Exercise inputs START

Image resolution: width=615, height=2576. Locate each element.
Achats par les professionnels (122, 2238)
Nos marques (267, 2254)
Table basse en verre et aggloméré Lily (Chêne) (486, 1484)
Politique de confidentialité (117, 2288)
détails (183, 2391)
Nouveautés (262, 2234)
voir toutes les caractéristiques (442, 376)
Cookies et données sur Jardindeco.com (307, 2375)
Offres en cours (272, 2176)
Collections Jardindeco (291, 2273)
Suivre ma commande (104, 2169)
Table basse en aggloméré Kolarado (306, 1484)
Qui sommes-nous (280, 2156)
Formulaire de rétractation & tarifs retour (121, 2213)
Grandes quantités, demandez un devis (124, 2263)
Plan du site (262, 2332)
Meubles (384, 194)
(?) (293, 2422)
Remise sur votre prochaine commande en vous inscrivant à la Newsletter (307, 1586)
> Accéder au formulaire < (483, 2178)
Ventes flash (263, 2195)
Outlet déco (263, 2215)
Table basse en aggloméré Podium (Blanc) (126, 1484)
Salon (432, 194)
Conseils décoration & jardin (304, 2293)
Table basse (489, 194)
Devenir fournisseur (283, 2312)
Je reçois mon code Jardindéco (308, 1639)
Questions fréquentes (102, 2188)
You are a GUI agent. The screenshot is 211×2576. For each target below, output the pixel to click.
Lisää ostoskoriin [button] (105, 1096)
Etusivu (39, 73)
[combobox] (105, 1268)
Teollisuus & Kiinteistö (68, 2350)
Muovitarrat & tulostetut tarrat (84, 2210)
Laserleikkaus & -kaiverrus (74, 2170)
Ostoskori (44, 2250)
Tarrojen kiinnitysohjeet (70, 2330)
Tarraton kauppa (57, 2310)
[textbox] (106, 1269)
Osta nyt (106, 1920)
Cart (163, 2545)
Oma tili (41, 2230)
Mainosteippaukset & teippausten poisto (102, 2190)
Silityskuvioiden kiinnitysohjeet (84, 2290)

Exercise inputs END

### Task objective
Quote the lines of the listing above that run from the line with "[textbox] (106, 1269)" through its last line, both included, and nothing else.

### Problem solution
[textbox] (106, 1269)
Osta nyt (106, 1920)
Cart (163, 2545)
Oma tili (41, 2230)
Mainosteippaukset & teippausten poisto (102, 2190)
Silityskuvioiden kiinnitysohjeet (84, 2290)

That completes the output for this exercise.